→ **Page excerpt**:
# # # #

The more limited responsibilities assigned the dtd group include the
development of an SGML Document Type Description suitable for the
encoding of data-archive code books or data dictionaries; the creation
of all the ancillary files and style sheets required to make the dtd
usable; the creation of all the documentation required by taggers,
presumptively with little or no knowledge of SGML, in interpreting
the dtd while tagging codebooks; and cooperation with programmers in
integrating the dtd and its attachments into larger systems. The dtd
should be suitable not only for tagging new codebooks but also for
retrospective conversion of old ones; it should apply not only to print
codebooks but also to digital-only documentation. It should be usable
not only by American and Canadian but also by international data
archives. And it should not only accommodate the extremely variable
structures of existing codebooks, but impose enough constraints to
promote increased consistency among future codebooks.
Objectives
The objectives of the group, though modified by experience, have in
general comprised the following:
- Interpret the code book document analyses produced by the ICPSR
committee and written by David Barber (Michigan), John Brandt
(Michigan), and Ann Green (Yale). Clarify obscurities in the analyses
through meetings and correspondence. Elicit the continuing input of
data specialists from ICPSR institutions regarding faults in the
analyses.
- Revise these analyses in the light of our own analyses of existing
code books, the experience of tagging them with interim versions of the dtd,
and the experience of translating the analyses into SGML.

# # # #

→ **Material**:
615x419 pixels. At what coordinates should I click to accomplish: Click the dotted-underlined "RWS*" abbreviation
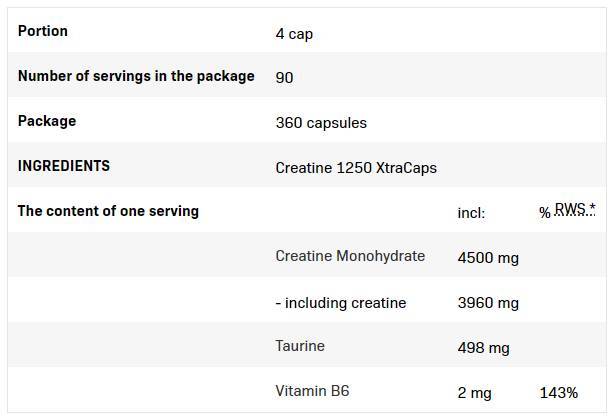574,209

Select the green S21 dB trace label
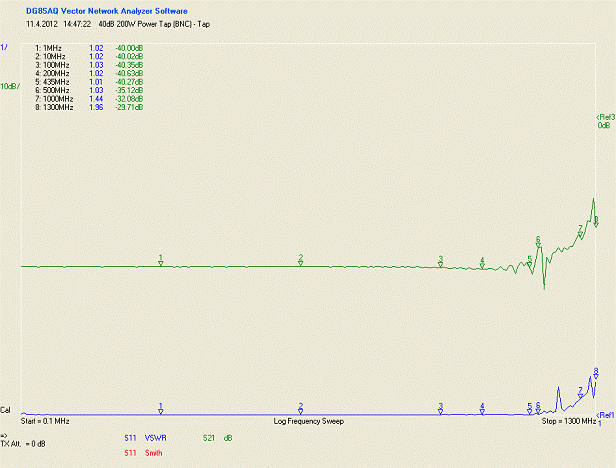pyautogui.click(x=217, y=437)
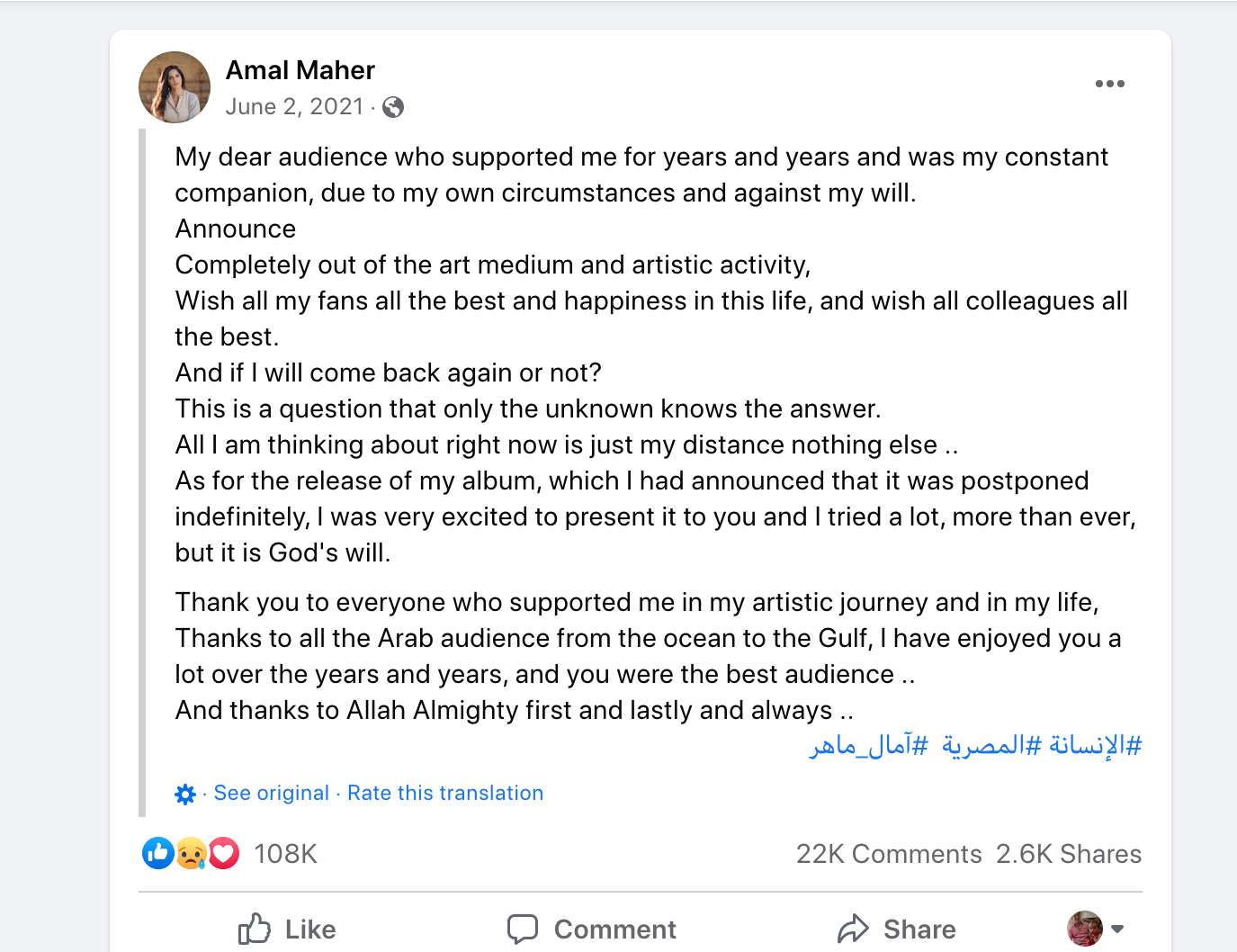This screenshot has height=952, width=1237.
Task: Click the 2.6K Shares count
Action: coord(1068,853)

# # # #

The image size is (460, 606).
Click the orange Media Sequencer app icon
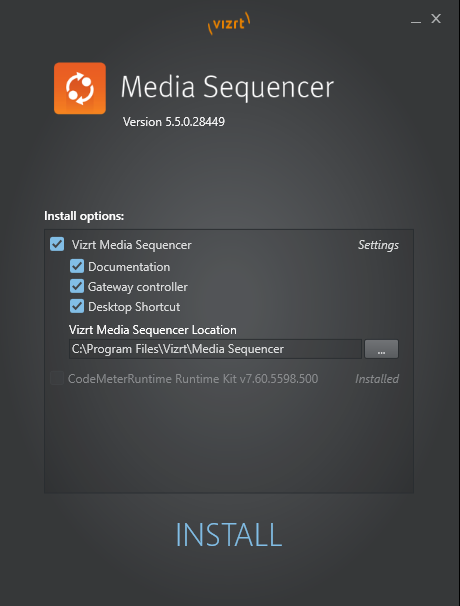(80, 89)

# # # #

→ **Directives**:
1 - According to the page excerpt, who is the documentation created by the dtd group meant for?
2 - Extract the part of the page excerpt starting with "- Revise these" and going on through "analyses into SGML.".
3 - List every responsibility that the page excerpt assigns to the dtd group.

→ **The replies**:
1 - Taggers, presumptively with little or no knowledge of SGML.

2 -
- Revise these analyses in the light of our own analyses of existing
code books, the experience of tagging them with interim versions of the dtd,
and the experience of translating the analyses into SGML.

3 -
- Development of an SGML Document Type Description suitable for the encoding of data-archive code books or data dictionaries
- Creation of all the ancillary files and style sheets required to make the dtd usable
- Creation of all the documentation required by taggers in interpreting the dtd while tagging codebooks
- Cooperation with programmers in integrating the dtd and its attachments into larger systems